The match provided high quality choreography, the Swans ‘won’ by only 4 points, the Eagles were ‘not shamed’, and everyone agreed the quality of umpiring was so good as to be almost imperceptible. These days the umpies are ‘miked’ so you can hear them shout ‘No chance Nathan’ or ‘Let him up, Aaron’. The AFL won’t allow “Three Blind Mice” to be played over the public address system [they banned that in the NHL when I followed ice hockey in Canada] so The Broad Democratic Masses, remained exalted but enthusiastic.
If any religion is proof against its own internal threats of fundamentalism, perhaps this Australian sports patriotism ‘sans doctrine’ has the greatest chance. After all it has dogmatism without theology, a liturgical tradition literally rooted in a moving feast, and a vision which is critically refracted through those twin lenses “On the Piss” and “Taking the Piss”. Elder Savants are often lodged in Pubs, safe houses for the prejudices of communities wistfully recalled but which no longer exist.

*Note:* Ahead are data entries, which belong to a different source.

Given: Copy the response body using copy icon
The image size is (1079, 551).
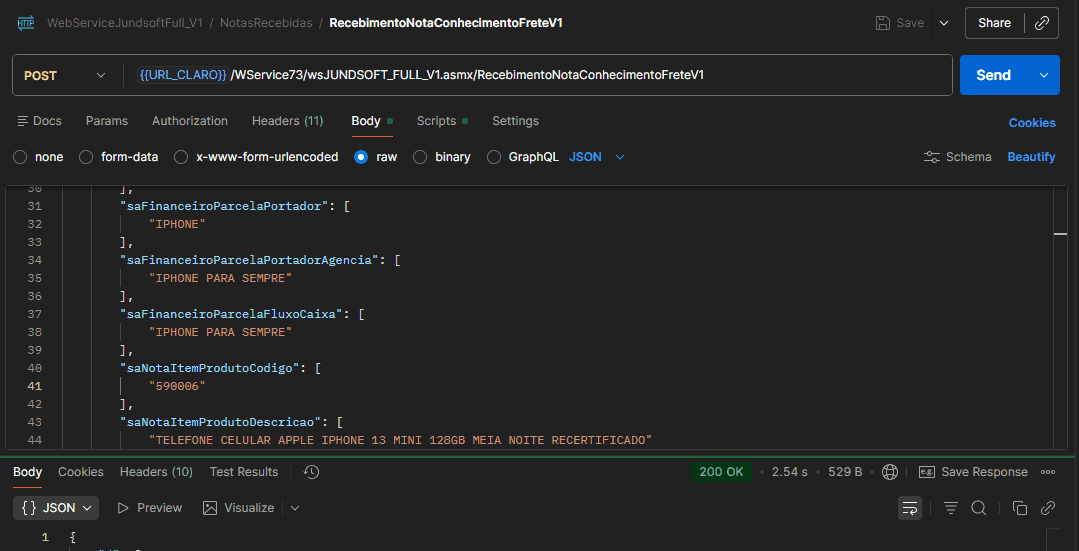Looking at the screenshot, I should [1020, 508].
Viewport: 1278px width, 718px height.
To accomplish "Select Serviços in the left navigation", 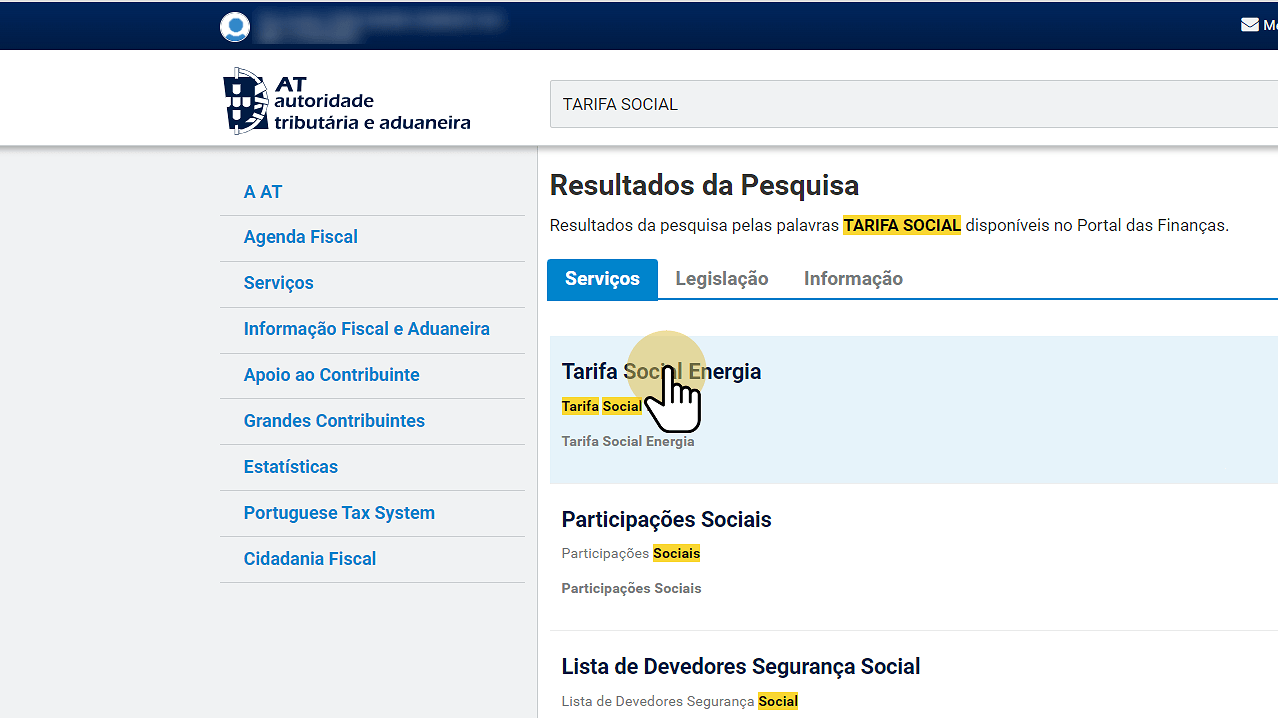I will pos(278,283).
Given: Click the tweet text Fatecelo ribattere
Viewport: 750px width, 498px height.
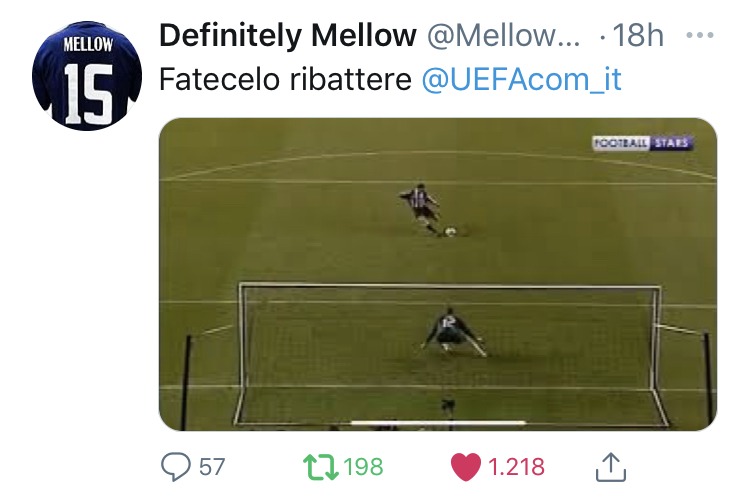Looking at the screenshot, I should point(286,80).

Such a trope transforms rather too smoothly towards tripe, so the trick is to follow the Deputy Sherif’s orders and ‘quickly move on’.
Altogether a satisfying spectacle, collective catharsis was achieved, at the same time the Gnostic secrets of the AFL - income, salary caps, shareholder dividends, were safely guarded by its masonic brotherhood.
The hyperbole of finals football has been well marked by Mark Latham’s rhetoric. ALP apparatchiks last week were seen to buy The Diaries and immediately scan the index to see if they rated a bucketing. Julia Gillard alone struggles to survive his florid praise - what a pity Donald Horne did not survive to savour this imbroglio. One of Latham’s coalition sparring partners has been Christopher Pine, [or is that Pyne?] the well spoken Adelaide scion. This week he triumphantly announced that the government had finally lifted its ban on the importation of the French unpasteurised cheese, Roquefort. There is a website, <www.engrish.com> which includes a menu item from somewhere in the orient where this cheese is given the inimitable title of “Roguefart”. This pretty much conveys the acrid flavour of Mark Latham’s Diaries.
The daffodils of today will fade, but the grass should continue greening just long enough to see us through the Spring Racing Carnival, the Melbourne Cup - first Tuesday in November (that’s when the iris bloom in my nature strip garden, a small memorial to that quixotic ‘Appleseed’ gardener, Harry Oxley), and then on to the soporific stupor of summer sauvignon blanc, beachside breezes and sandfilled Christmas lunches. C’mon Aussie, get girt by sea.